7 godzin sportowych zmagań ponad 50 uczestników – tak wyglądała listopadowa sobota w ramach tenisowego turnieju barbórkowego organizowanego przez Towarzystwo Sportowo-Turystyczne Nafty i Gazu "Sportgas". Już po raz trzeci spotkaliśmy się w czterech warszawskich lokalizacjach, żeby sprawdzić swoje umiejętności, zaprezentować roczne sportowe postępy, a przede wszystkim w miłej atmosferze aktywnie spędzić wolny czas.
Tym razem listopadowy poranek 14-go przywitał nas pięknym słońcem, zapowiadającym udany, wyjątkowy w sportgasowym kalendarzu dzień. Zapoczątkowany z okazji 10-lecia Stowarzyszenia turniej okazał się strzałem w „dziesiątkę”, a jego tegoroczna, trzecia edycja przyciągnęła licznych amatorów tenisa. Już na etapie rozgrywek grupowych w czterech kategoriach – Women, As, VIP i Open, dało się odczuć, że będziemy świadkami zaciętych, pełnych emocji i zdrowej rywalizacji pojedynków. Z kolei półfinały i finały obfitowały w nagłe zwroty akcji i pomimo zmęczenia, rozegrano mecze na najwyższym, tenisowym poziomie. Wszystkie uczestniczki i uczestnicy turnieju dali z siebie wszystko – najwyższe trofea mogły przypaść jednak wyłącznie tym najlepszym. U Pań królowała Dorota Chrabota. Płeć piękna wzięła górę również w pojedynku Asów – najwyższy stopień podium wywalczyła Ewelina Skaza. Z kolei w kategorii VIP zwyciężył Czesław Piasek, a w OPEN tryumfował Gąssowski Paweł.

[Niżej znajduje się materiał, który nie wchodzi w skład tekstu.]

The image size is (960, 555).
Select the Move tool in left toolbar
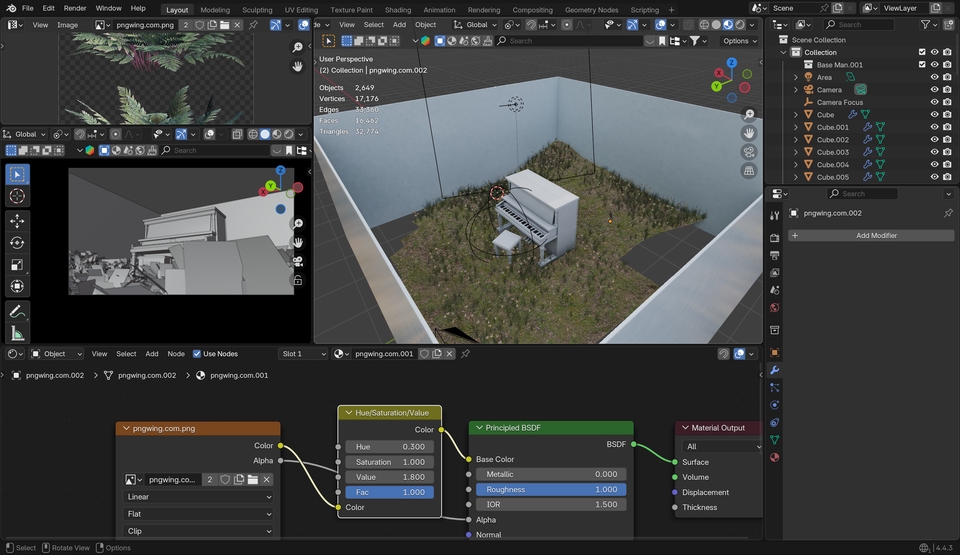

Pełna obsada podium prezentuje się następująco:
I. Kategoria Women:
1. Chrabota Dorota
2. Zasada Katarzyna
3. Zagożdżon Olga
II. Kategoria VIP:
1. Piasek Czesław
2. Marek Grzegorz
3. Zbyrowski Cezary
III. Kategoria As:
1. Skaza Ewelina
2. Regulski Wojciech
3. Tracz Maciej
IV. Kategoria OPEN
1. Gąssowski Paweł
2. Rutkowski Sławomir
3. Dobkowski Janusz
Nasze poświęcenie i waleczność na kortach, jak co roku, zostały docenione przez organizatorów i sponsorów. Podczas uroczystej gali wręczenia nagród, która odbyła się ponownie w warszawskim teatrze Kamienica, mieliśmy okazję pogratulować zwycięzcom zaangażowania i sukcesów.
Koniec roku ponownie skłonił nas do przemyśleń i refleksji na temat tegorocznych osiągnięć w ramach poszczególnych sekcji, a także planów na przyszłość. Zaprezentowane przez Zarząd i kierowników sekcji sukcesy oraz kroki milowe doskonale pokazują, że Sportgas nieustannie się rozwija. A rosnąca liczba członków stowarzyszenia stanowi najlepszy dowód, że Zarząd obrał właściwy kierunek. I wydaje się, że będzie trzymał się właściwego kursu - podczas gali zapowiedziano kolejny, ambitny projekt – inaugurację sekcji golfa.
Nie można też zapomnieć o kulturalnym wymiarze całego wydarzenia – dzięki uprzejmości Teatru Kamienica mogliśmy zgłębić tajniki relacji damsko-męskich, tym razem oczami kobiety. A biorąc pod uwagę równy podział płci na najwyższym stopniu podium trudno uwierzyć, że sztuka pt. „Mój dzikus” z pełną pasji rolą Justyny Sieńczyłło, została przypadkowo dobrana :)
Jak zwykle organizatorzy stanęli na wysokości zadania i zafundowali nam dzień i wieczór pełne emocji, pasji, sportowych i duchowych przeżyć, a także standardowo – doborowego towarzystwa. Ciekawe więc, jakie niespodzianki zgotują nam za rok. Jedno jest pewne – warto na to poczekać, naturalnie szlifując formę i aktywnie spędzając czas w ramach sportgasowych sekcji.